**GIVEN PASSAGE**
########################################
This is a representational image. Andy Sacks/Gettyimages

Cries of pain ring out from the dark hallways and cramped cells, punctuated by the sound of electric shocks.

Wearing headsets and sensors, viewers encounter such grim scenes on a virtual "visit" to one of Venezuela's most notorious prisons, El Helicoide, in Caracas.

The VR event Helicoide Reality, featuring the testimony of 30 survivors of torture by Venezuela's intelligence services, has been presented in 17 countries.

Among its viewers is Piotr Hofmanski, president of the International Criminal Court, which is investigating possible crimes against humanity committed under the government of President Nicolas Maduro.

"We are looking for decision-makers to promote the closure of torture centers. We want El Helicoide to be closed," said Victor Navarro, director of the NGO that developed the project, Voces de la Memoria (Voices of Memory).

Navarro knows about El Helicoide firsthand. The 27-year-old, now a refugee in Buenos Aires, was imprisoned there for five months in 2018.

He suspects it was for his activism: he took care of street youths during anti-Maduro protests the year before that left more than 120 dead.

"I was a witness and a victim of torture during my time. They put a gun in my mouth (during an interrogation), loaded, with the safety off... They beat me," he told AFP.

"I was doing social work, and they said I had created a terrorist cell financed by the United States," Navarro said.

Navarro was freed in 2018 along with dozens of others as part of negotiations between the government and the political opposition. He then fled the country.

He now has links with Washington, as Helicoide Reality was supported by the National Endowment for Democracy, a foundation primarily financed by the US government.

Of the 286 political prisoners in Venezuela, 63 are thought to be held in El Helicoide, according to the NGO Foro Penal.

The massive building, with its spiral passages that converge to form an enormous dome, was meant to be a groundbreaking architectural gem when construction started in the 1950s.

But the futuristic mall and commercial center was never inaugurated. It was left largely empty and abandoned for decades, until it was converted into a prison for the Bolivarian National Intelligence Service (SEBIN).

Venezuelan authorities deny that crimes against humanity have occurred there, and accuse the ICC of weaponizing international law for political ends.

The Venezuelan public prosecutor's office also rejects accusations of torture, and points to the hundreds of military and police officers convicted for human rights violations as proof the justice system works properly.

Maduro recently declared El Helicoide a "moral reference," receiving a small model of the building as a gift.

Navarro, for his part, wrote a book about his time in the prison. But he found that words weren't enough to convey the hell he lived through.

After discovering a virtual reality program based on Anne Frank's famous diary of living under Nazi occupation, he knew what he wanted to do.

Users virtually exploring El Helicoide find themselves plunged into the prison's dark passageways. A police officer, clad in black, follows them around, wherever they go.

They hear voices: testimony from politicians but also ordinary people: a dancer, a sports teacher.

"Anyone who thinks differently from the government can be victims," Navarro says.

And not everything is virtual: the cries of pain, in between the electric shocks, are real, recorded by a prisoner who secretly had a cellphone.

At one point, the virtual visitor is surrounded by cockroaches, and gradually shrinks until he reaches the size of the insect -- an idea born from prisoner interviews.

"(When you are detained) you are given the impression of being a cockroach," says Navarro. Torture, he says, is dehumanizing that way.

The experiences in Helicoide Reality match testimonies given to the ICC: Electric shocks to the testicles or suffocation with plastic bags are reported to be common at the prison, while many women report rape.

The memories are painful -- and are also still being made, Navarro points out.

"The hardest thing is that in Venezeula, the torture continues."
########################################
Items drawn from a data source:

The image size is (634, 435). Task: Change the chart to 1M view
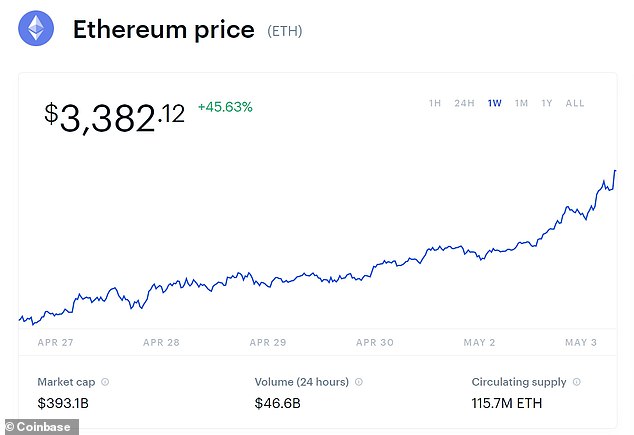click(521, 103)
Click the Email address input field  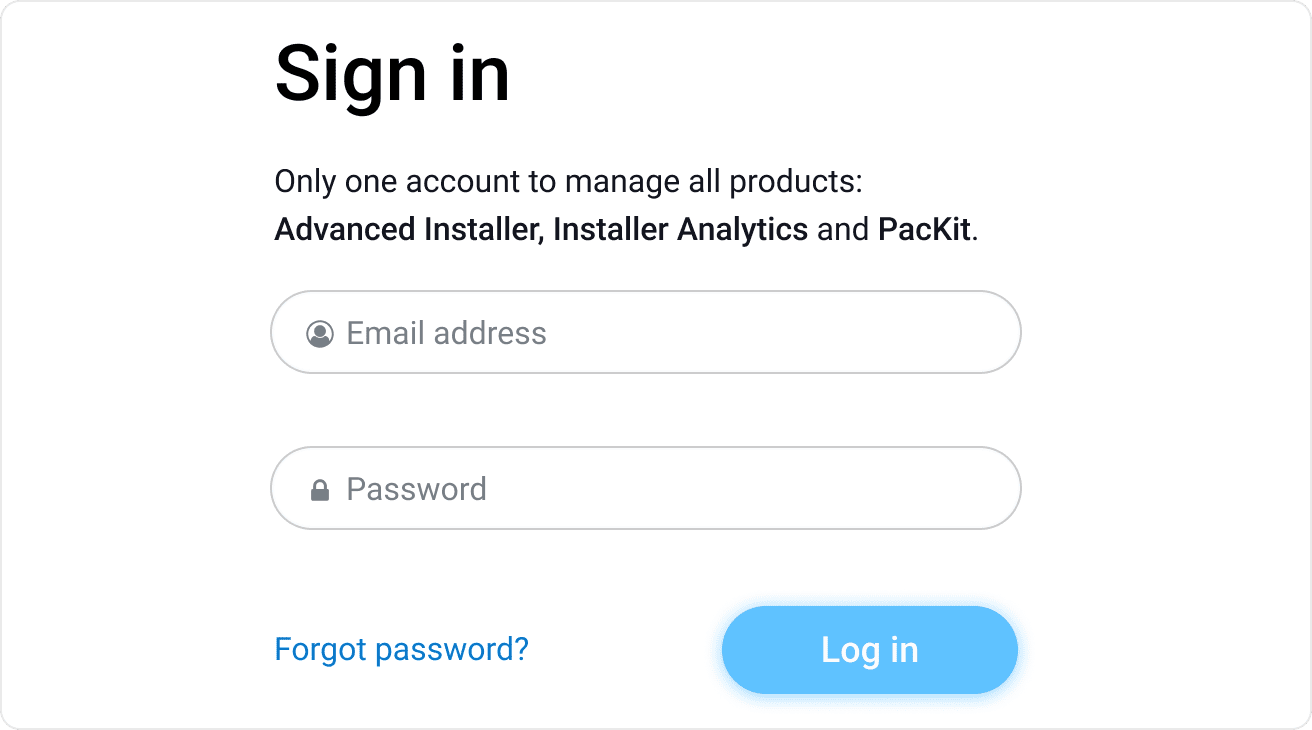645,332
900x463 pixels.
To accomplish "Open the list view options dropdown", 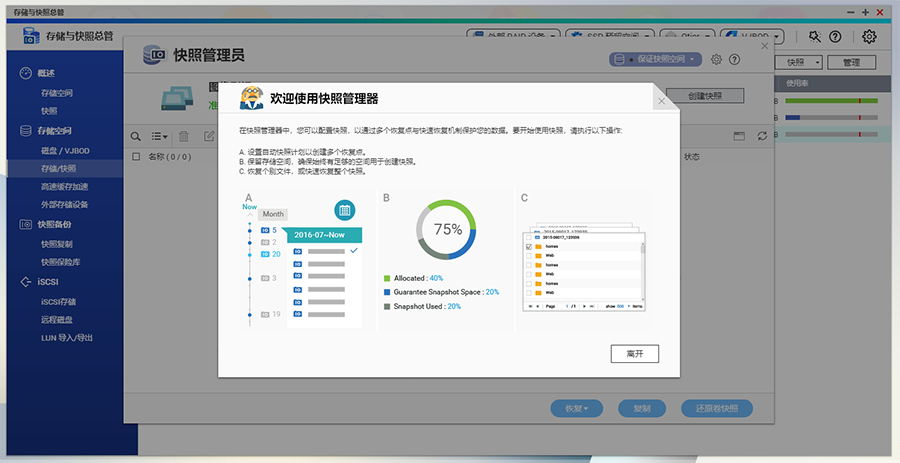I will click(159, 136).
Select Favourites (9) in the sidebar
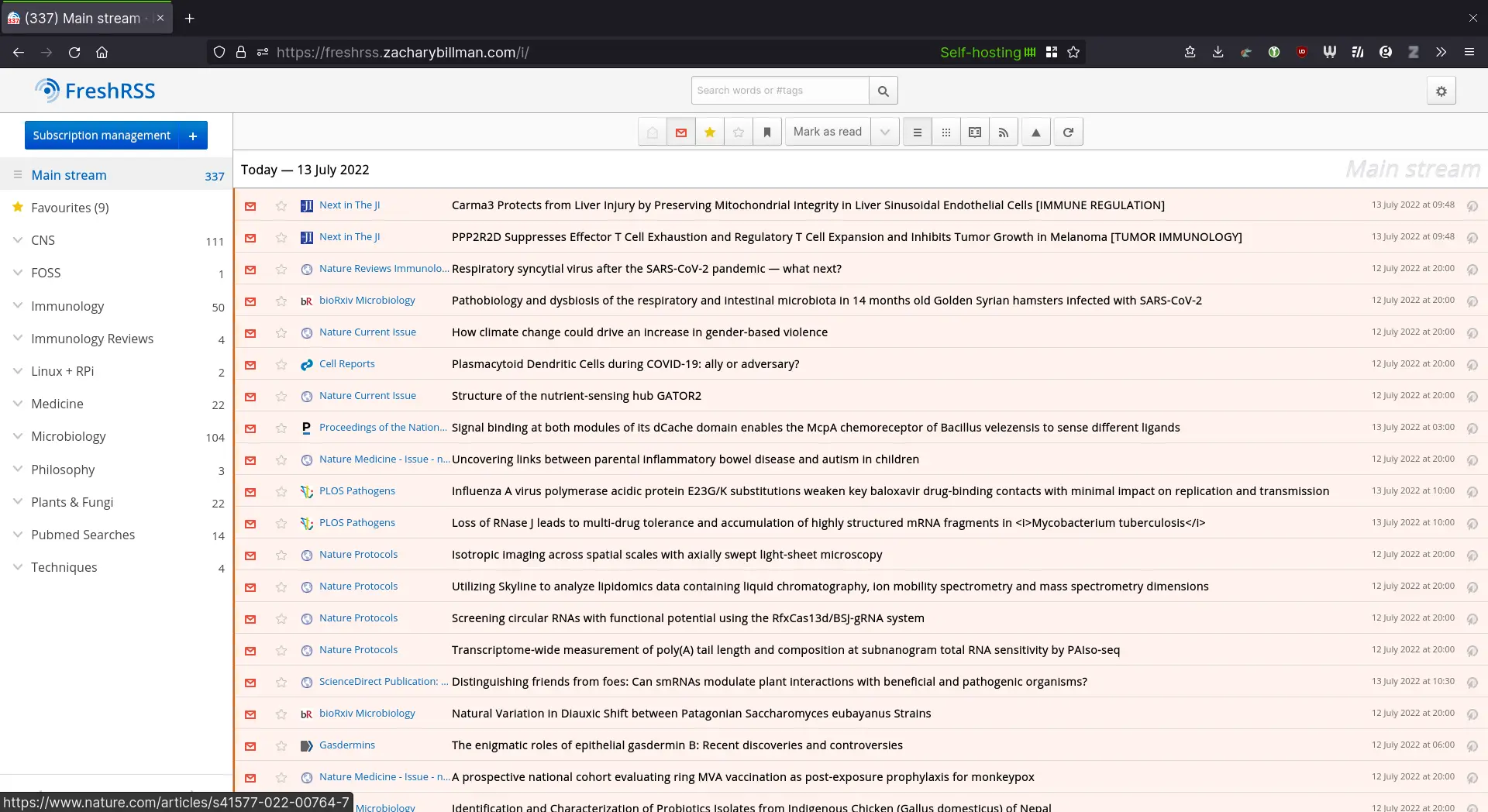1488x812 pixels. (x=70, y=208)
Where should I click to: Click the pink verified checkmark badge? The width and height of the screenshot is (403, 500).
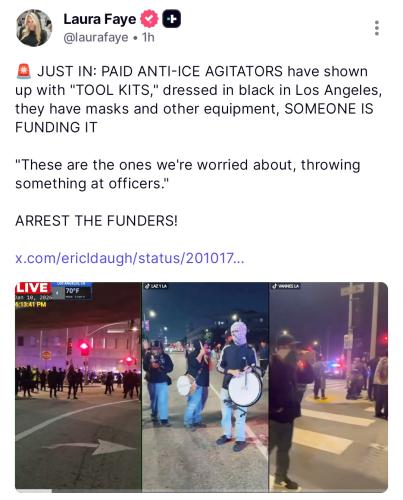click(x=149, y=19)

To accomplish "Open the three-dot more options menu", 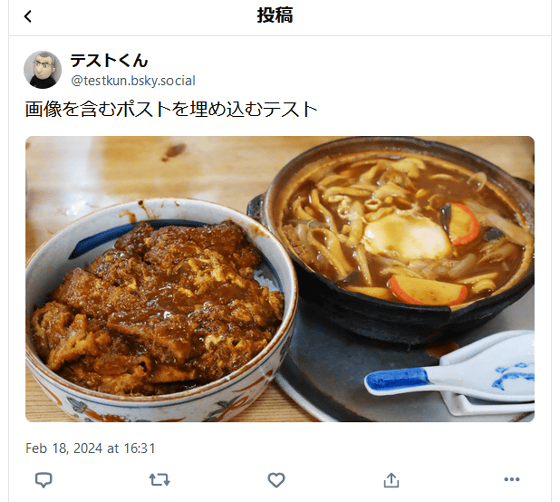I will [x=511, y=479].
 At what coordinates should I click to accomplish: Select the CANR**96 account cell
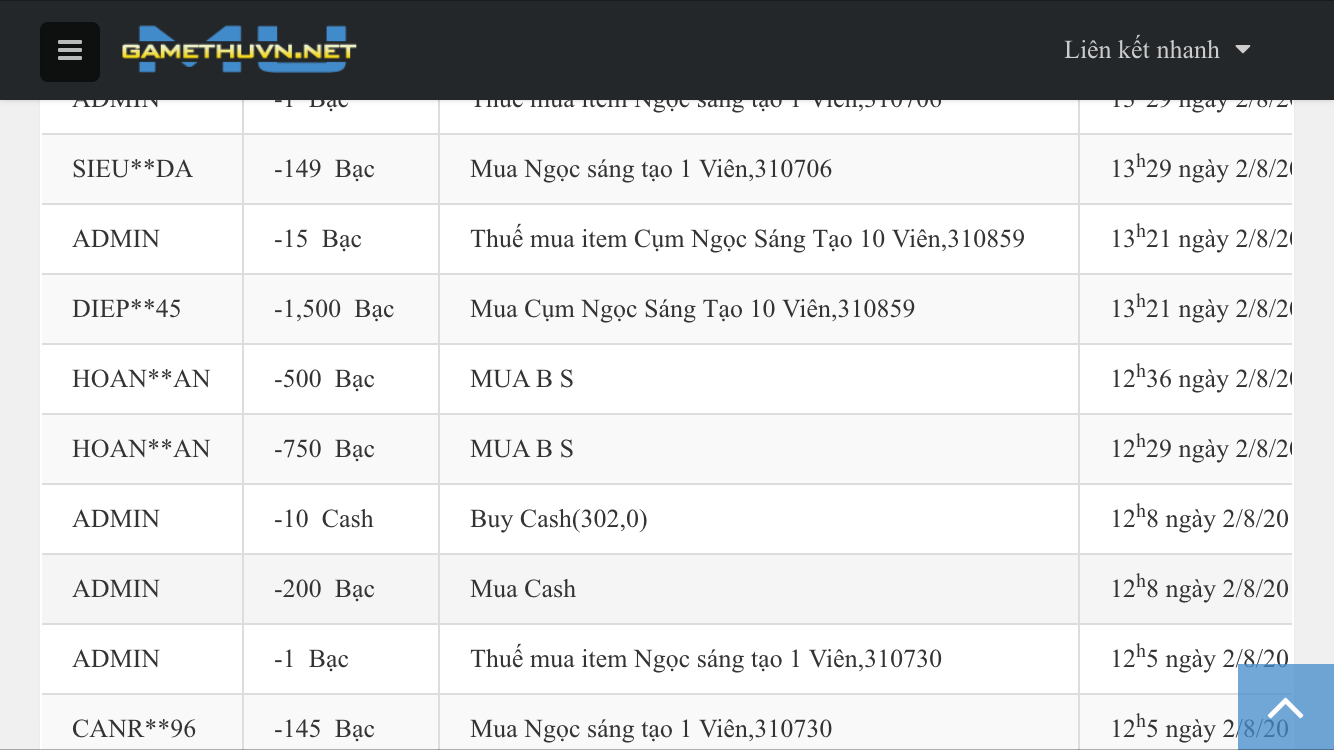click(134, 729)
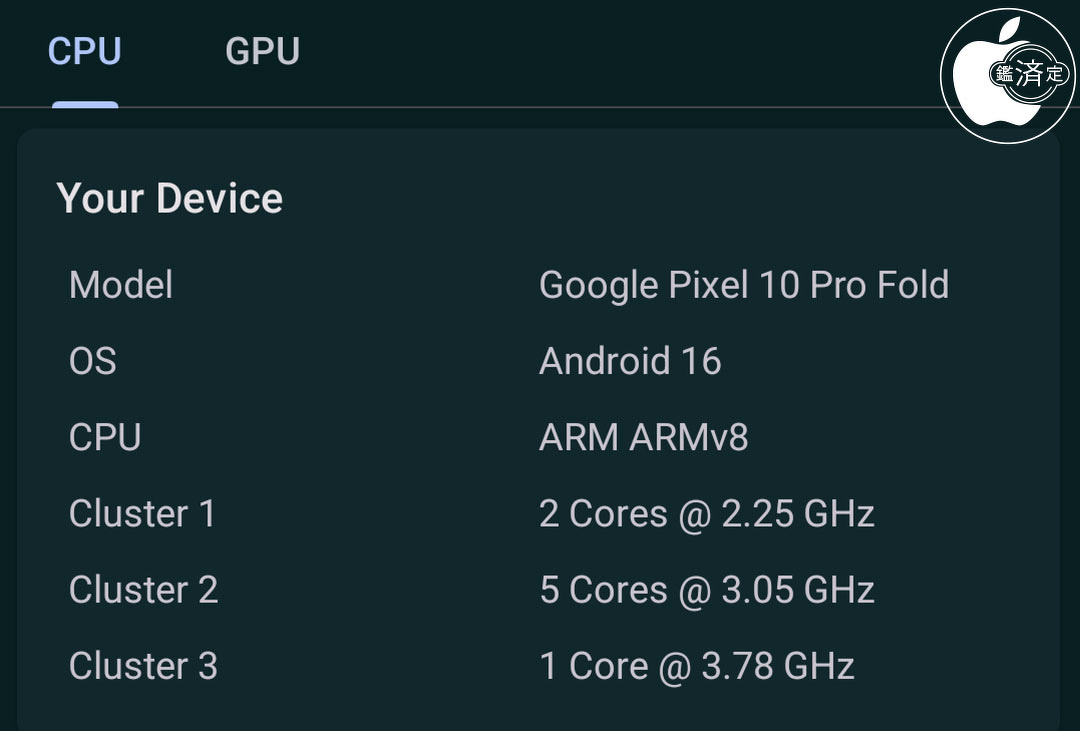Click the 5 Cores @ 3.05 GHz value
Screen dimensions: 1080x731
pos(706,589)
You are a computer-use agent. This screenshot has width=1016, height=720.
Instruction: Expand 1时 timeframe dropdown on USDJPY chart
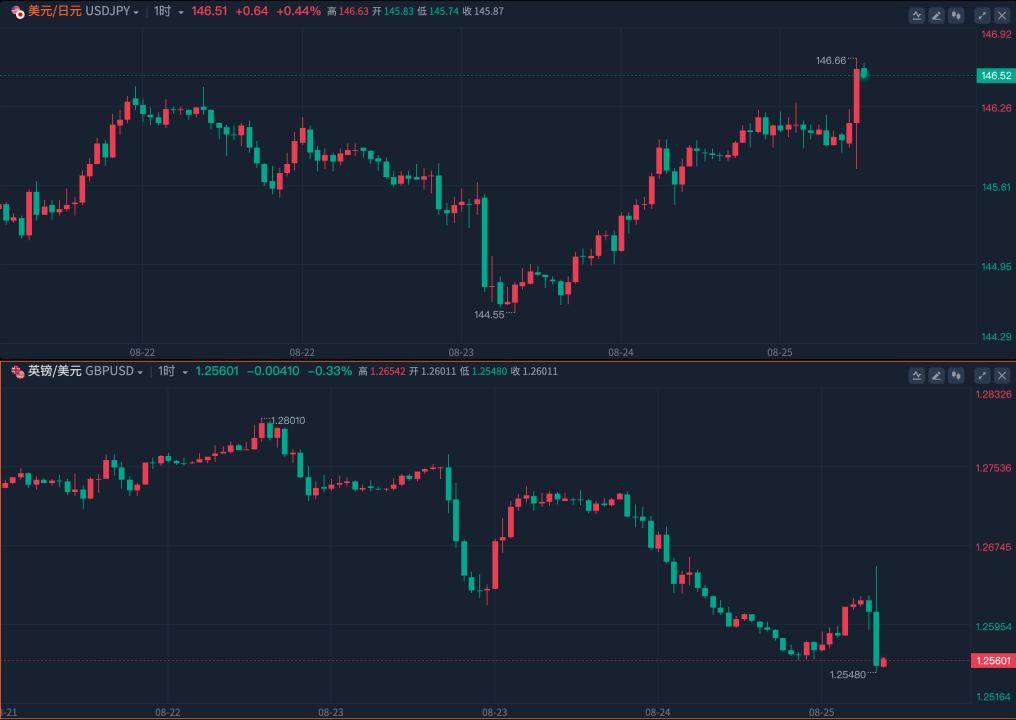[168, 11]
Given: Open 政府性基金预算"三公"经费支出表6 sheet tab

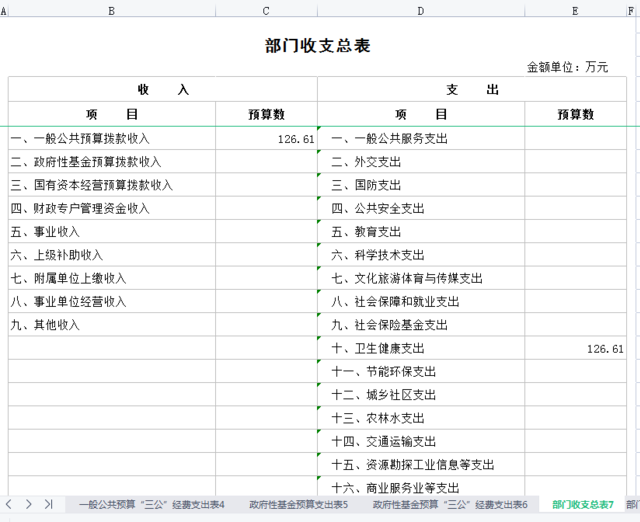Looking at the screenshot, I should tap(450, 505).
########################################
**WHAT THE TASK REQUIRES**
According to the article about El Helicoide, how long was Victor Navarro imprisoned there? Rely on the article about El Helicoide as your only source.

**EXERCISE RESPONSE**
Five months, in 2018.